Wate brought back the survivors with the news that Hetel had been killed. Hilde the Younger grieved over the death of her husband and the abduction of her daughter.
Hartmut brought Kudrun to Normandy, where he tried to persuade her to marry him. Hartmut’s mother, Queen Gerlint, decided to break the younger woman’s resistance.
Instead of being treated civilly and with respect due to royal prisoner, Gerlint and Hartmut’s other relatives treated her no better than a servant. Kudrun was forced to wash clothes like a servant. The Queen even had Kudrun tied to the bedpost, where she was beaten with the besom.
For a number of years, Kudrun lived in misery, suffering from the cruel and abusive treatments of Gerlint. Yet, Kudrun had steadfastly refused to marry Gerlint’s son.

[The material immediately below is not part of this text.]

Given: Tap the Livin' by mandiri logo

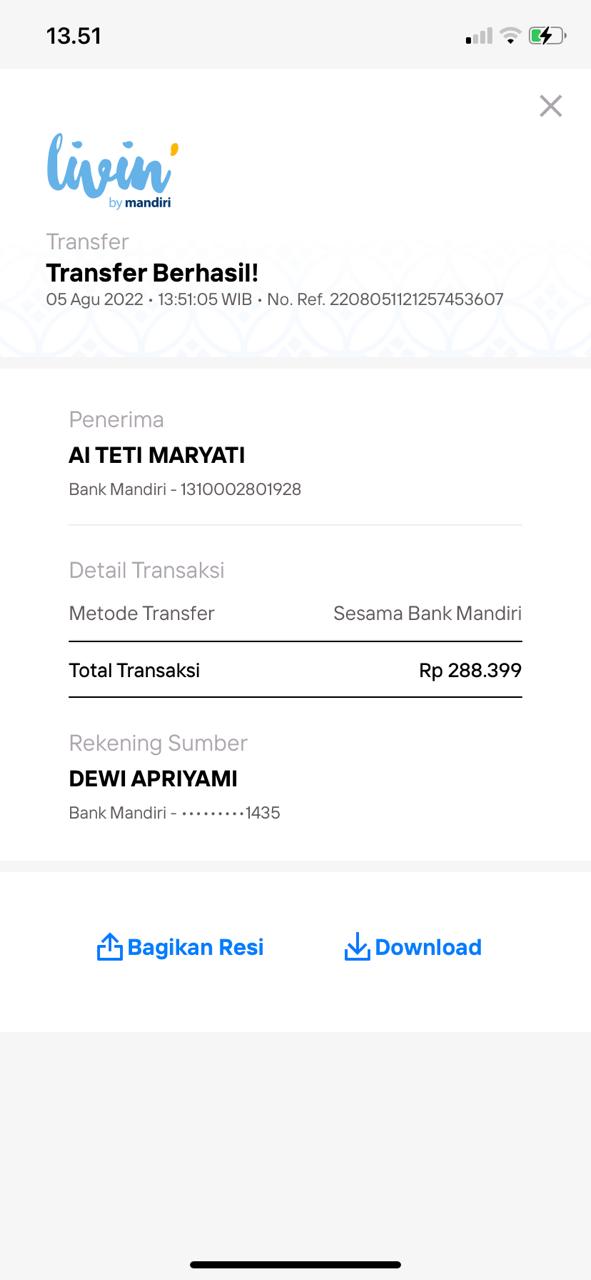Looking at the screenshot, I should click(113, 172).
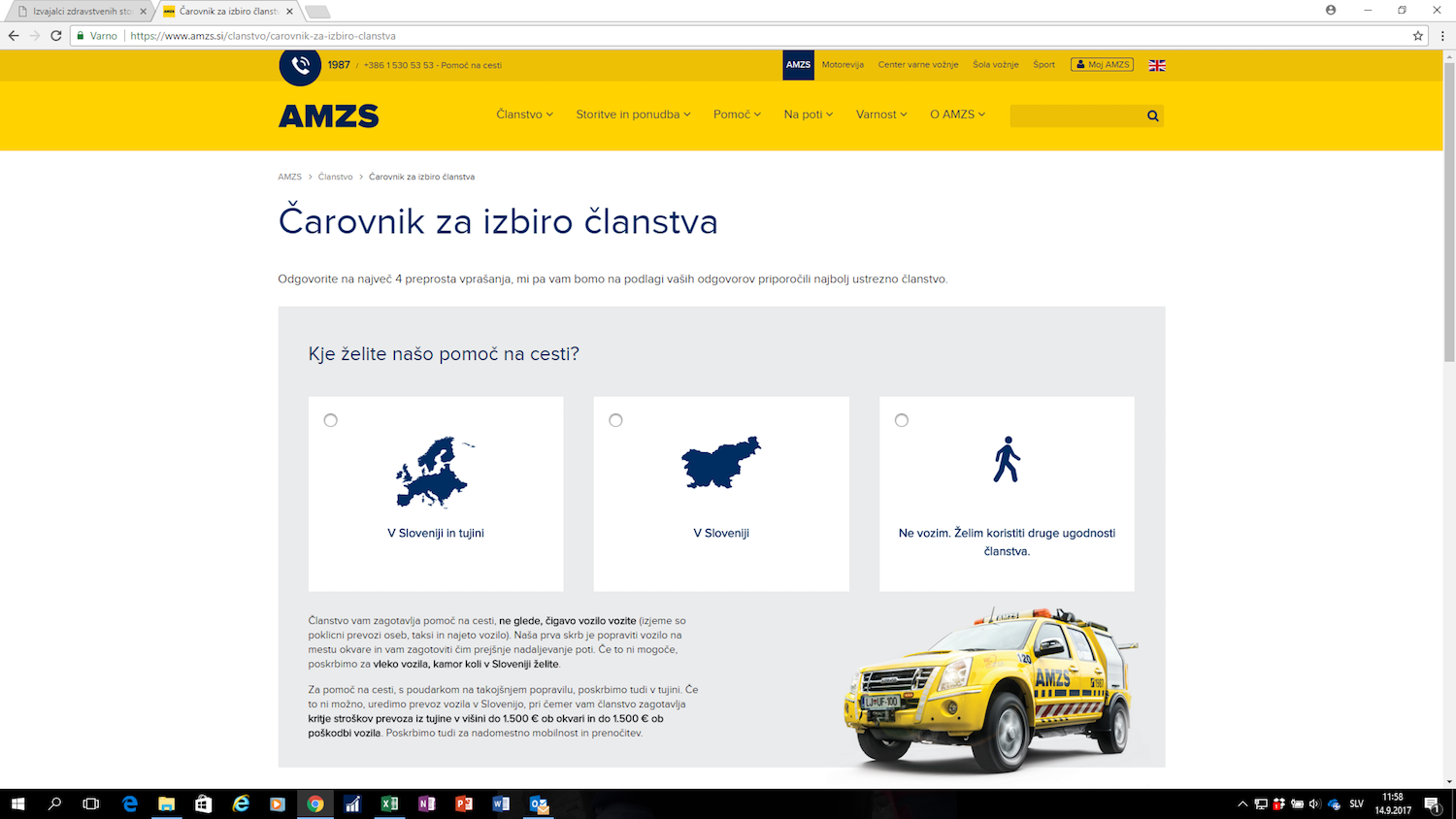Open the Moj AMZS login button
The width and height of the screenshot is (1456, 819).
coord(1102,65)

Finally, Herwig arrived in the court of Hegelings and had learned that Hartmut had abducted his betrothed. Hilde organised an army to rescue her daughter, sending Herwig along with her son, Ortwin.
Kudrun was washing clothes on the beach when she saw the arrival of ships filled with warriors. Kudrun instantly knew that she would be rescued.
There was another great battle, where Herwig slew Ludwig, Gerlint’s husband. The younger knight severed Ludwig head from his shoulders. Hartmut was taken captive.
Seeing that the battle was lost and that her enemies had taken the castle, Queen Gerlint fled to Kudrun’s chamber and pleaded that her life would be spared. Reluctantly, Kudrun agreed. But Wate, the faithful warrior and chamberlain of her father, was angry at the cruel and shameful treatment of Kudrun. Wate dragged the distressed Queen from the chamber, by her hair. With his sword, Wate beheaded the queen, despite Kudrun’s plea for mercy to her tormentor.
Kudrun was reunited with Herwig, and they sailed home, taking Hartmut as prisoner. There was a joyous reunion between mother and daughter.
Later, Herwig and Kudrun were married. The poem ended with not only that Hartmut’s life was spared, he was granted pardon, where he was allowed to return to his kingdom.